Methodology · Not a gimmick

The experiment

Subterrans is a real game being built by a single developer with AI coding agents doing a real share of the work. Not a toy, not a demo reel for prompt engineering, not a pair-programming anecdote — a game with architectural discipline, a real test suite, and code that has to stand up to another agent's review before it merges.

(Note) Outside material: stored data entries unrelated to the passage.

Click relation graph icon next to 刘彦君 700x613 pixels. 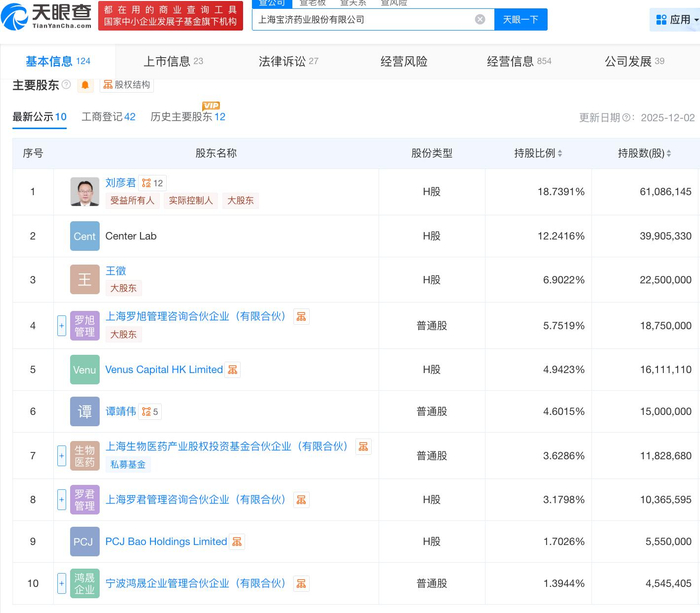pyautogui.click(x=146, y=184)
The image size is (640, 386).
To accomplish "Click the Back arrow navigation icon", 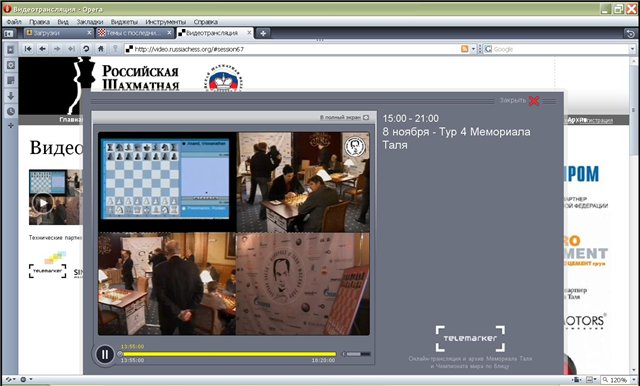I will [x=42, y=49].
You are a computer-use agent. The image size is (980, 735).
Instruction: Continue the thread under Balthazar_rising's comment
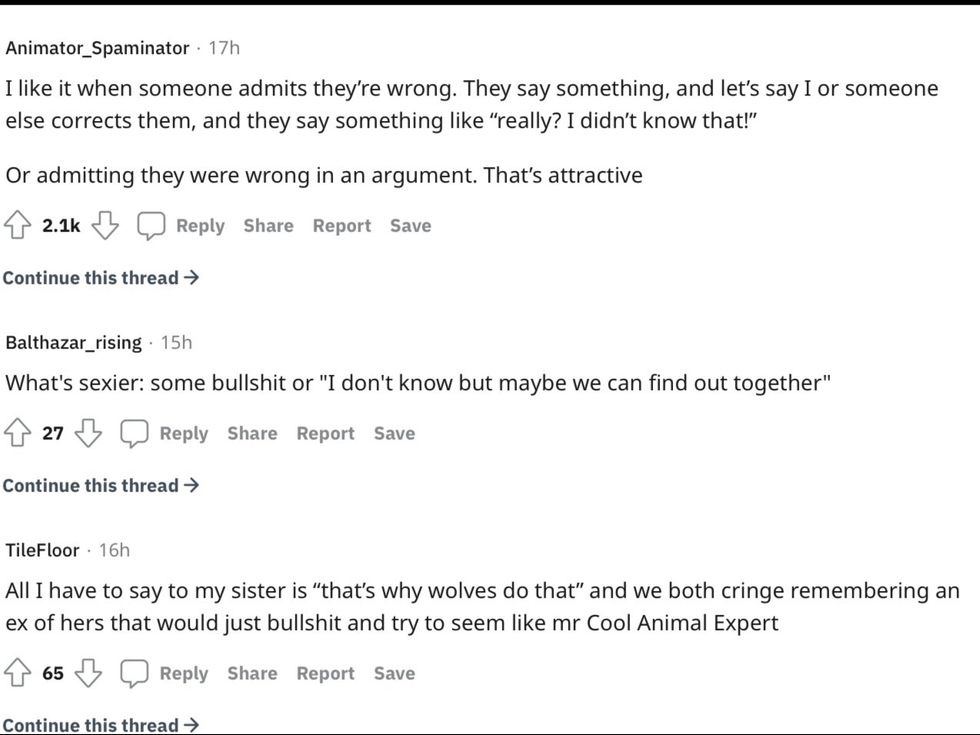[x=100, y=486]
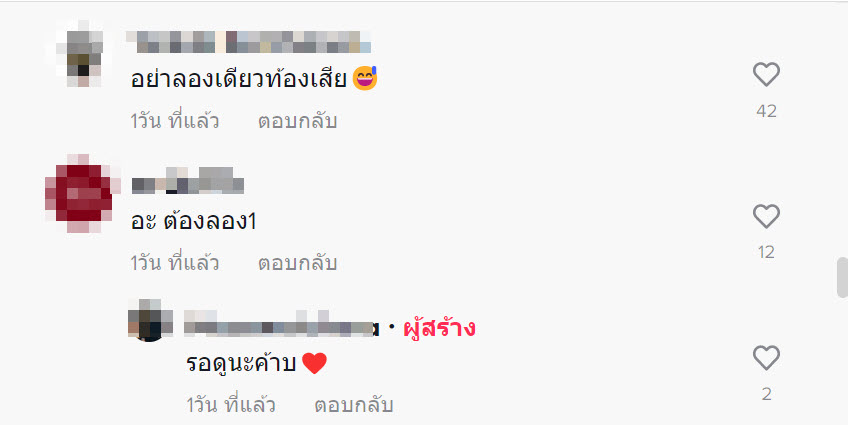Open the creator's username next to ผู้สร้าง
Screen dimensions: 848x425
click(x=281, y=325)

This page is the short version of how that's structured. Longer write-ups land in the devlog.

How the work flows

  1. 01

    PRD before code

    Every phase starts as a requirements document, not an implementation. Goals, success criteria, and explicit non-goals. A separate planning pass breaks the PRD into a set of atomic plans with dependencies. Only then does anything get coded.

  2. 02

    GSD workflow

    Project ships as a series of numbered phases, each with its own roadmap, plans, research, and audit. Artifacts live in a private `.planning/` directory versioned alongside the code. The structure is what makes long-running AI-assisted work stay coherent across sessions.

  3. 03

    Dual reviewer on every PR

    Claude and Codex review every PR independently. Either can block; both must approve for merge. Two perspectives catch more than one, and the disagreements are often more instructive than the agreements.

  4. 04

    Architectural tripwires

    ESLint rules reject `Math.random()`, `Date.now()`, float arithmetic, and cross-boundary imports inside `src/sim/`. A custom `subterrans-sim-discipline` skill loads on any sim-layer change and walks the checklist. Violations fail the build, not a code review.

  5. 05

    Headless by default

    The simulation runs in Node with no browser. Tests assert on WorldState, not pixels. Determinism tests replay the same seeded input and compare final state bit-for-bit. The render layer is a thin skin over something fully verifiable.

  6. 06

    Atomic commits, goal-backward verification

    Each plan lands as one commit that satisfies one slice of the phase goal. A verifier re-reads the PRD after the phase ships and proves the delivered code actually satisfies the stated criteria — not just that tasks got checked off.

The seven non-negotiables

These are the architectural rules the agents work inside. They're what make multiplayer, testability, multi-platform, and agent comprehension all feasible on the same foundation.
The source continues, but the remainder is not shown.